De waarschuwingen,die God van eeuw tot eeuw door Zijn dienstknechten aan de wereld gezonden heeft, zijn te allen tijde met dezelfde verdenking en ongeloof ontvangen. Toen de ongerechtigheid van hen, die v r de zondvloed leefden, Hem bewoog om een vloed der wateren over de aarde te brengen, maakte Hij eerst Zijn voornemen aan hen bekend, opdat ze gelegenheid zouden hebben om zich af te keren van hun boze wegen. Honderd en twintig jaren lang klonk de waarschuwing tot bekering hun in de oren, opdat Gods toorn zich niet zou behoeven te openbaren in hun verwoesting. Maar de boodschap scheen hun ijdele taal toe, en ze geloofden hem niet. Overmoedig geworden in hun goddeloosheid, bespotten ze de boodschapper Gods, achtten niet op zijn smeken, en beschuldigden hem zelfs van dwaze inbeelding. Hoe durfde één man opstaan tegen al de groten van de aarde? Indien Noachs boodschap waar was, waarom zag en geloofde de gehele wereld hem dan niet? De bewering van één man tegenover de wijsheid van duizenden! Ze wilden geen geloof slaan aan de waarschuwing, noch ook de toevlucht nemen tot de ark.
Spotters wezen op de gang van de natuur, de onveranderde opvolging van de jaargetijden, op de blauwe hemel waaruit nog nooit regen gevallen was, op de groene velden, verfrist door de dauw van de nacht, en ze riepen uit: “Spreekt hij niet door gelijkenissen?”
In verachting verklaarden ze, dat de prediker der gerechtigheid een onbezonnen geestdrijver was en ze holden voort, nog meer verdiept in hun genotzucht, nog meer verslaafd aan hun boze wegen, dan ooit tevoren. Toch hield hun ongeloof de voorspelde gebeurtenis niet tegen. God verdroeg hun boosheid lang, en gaf hun overvloedig gelegenheid tot berouw; maar op de vastgestelde tijd bezocht Hij hen, die Zijn genade verworpen hadden, met Zijn oordelen.

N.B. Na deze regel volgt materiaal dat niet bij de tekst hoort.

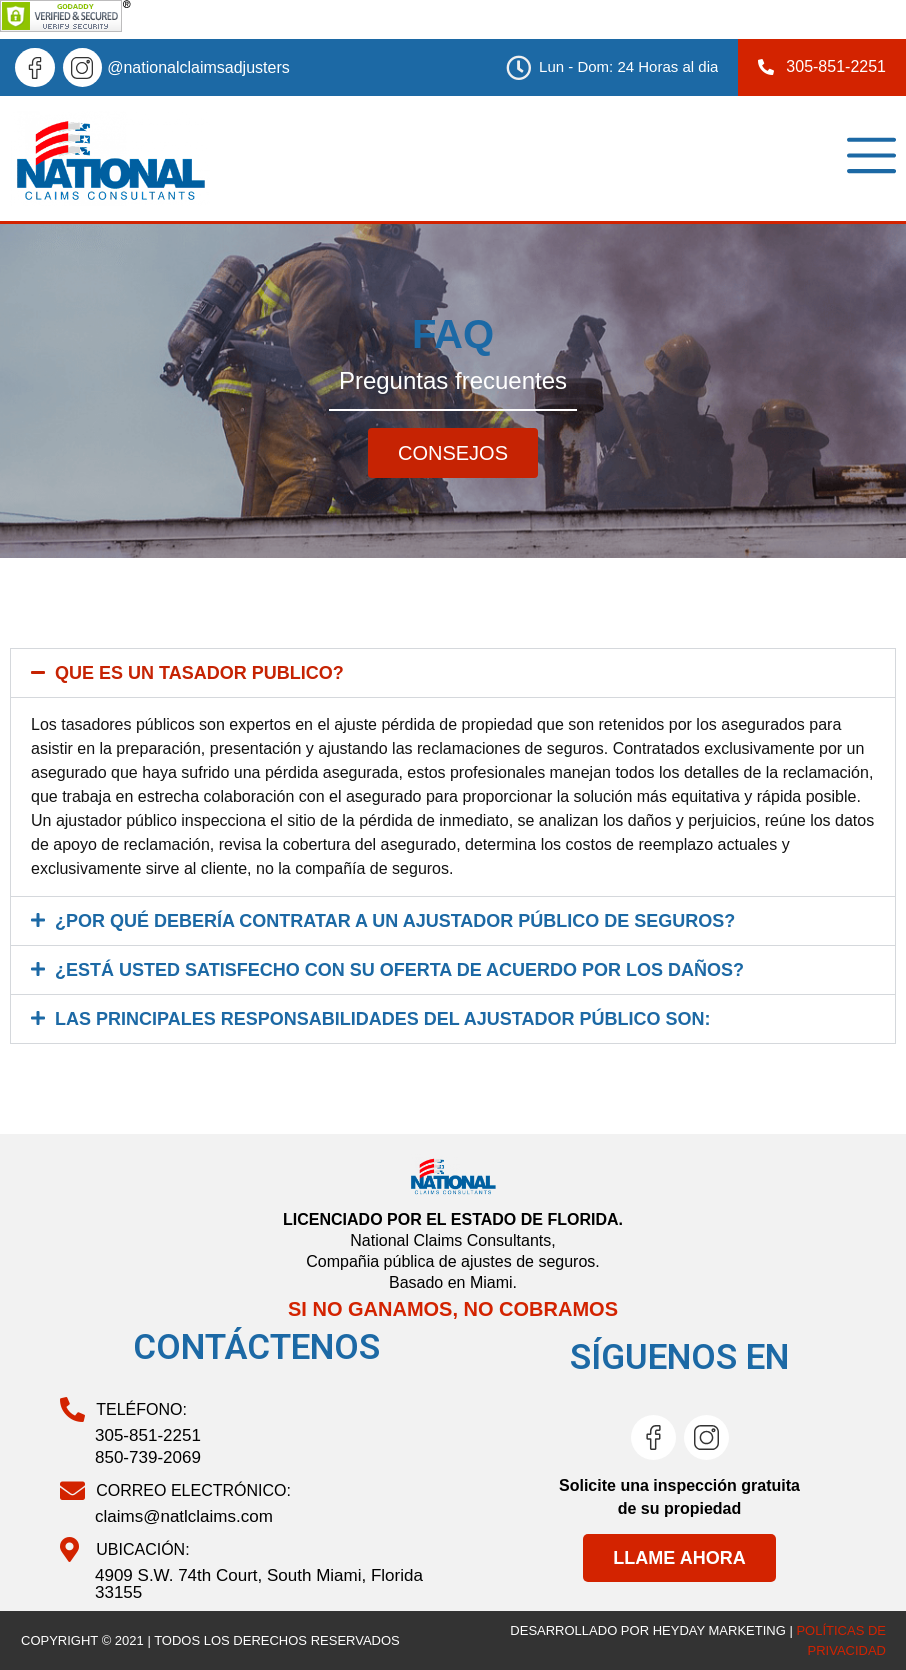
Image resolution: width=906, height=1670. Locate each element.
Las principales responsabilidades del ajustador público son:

Christus verklaart, dat er een gelijksoortig ongeloof bestaan zal aangaande Zijn Wederkomst. Evenals de mensen in Noachs tijd “het niet bekenden, totdat de zondvloed kwam, en hen allen wegnam; evenzo,” in de woorden van onze Zaligmaker, “zal ook de toekomst van de Zoon des mensen zijn.” Wanneer Gods volk, dat Hem belijdt, zich met de wereld verenigt, leeft gelijk de wereld leeft, en met hen deelneemt aan verboden genoegens; wanneer de weelde van de wereld de weelde van de kerk wordt; wanneer de huweliksklokken vrolik luiden, en allen rekenen op lange jaren van aardse voorspoed, dan zal, met de snelheid waarmede het weerlicht aan de hemel verschiet, het einde van hun schitterende visioenen en bedriegelike verwachtingen daar zijn.
Evenals God Zijn dienstknecht zond om de wereld te waarschuwen voor de komende vloed, zo zond Hij uitverkoren boodschappers om de aannadering van het laatste oordeel bekend te maken. En evenals Noachs tijdgenoten spotten over de voorspellingen van de prediker der gerechtigheid, zo spotten velen in Millers tijd, zelfs onder hen, die beleden tot Gods volk te behoren, met de waarschuwende woorden.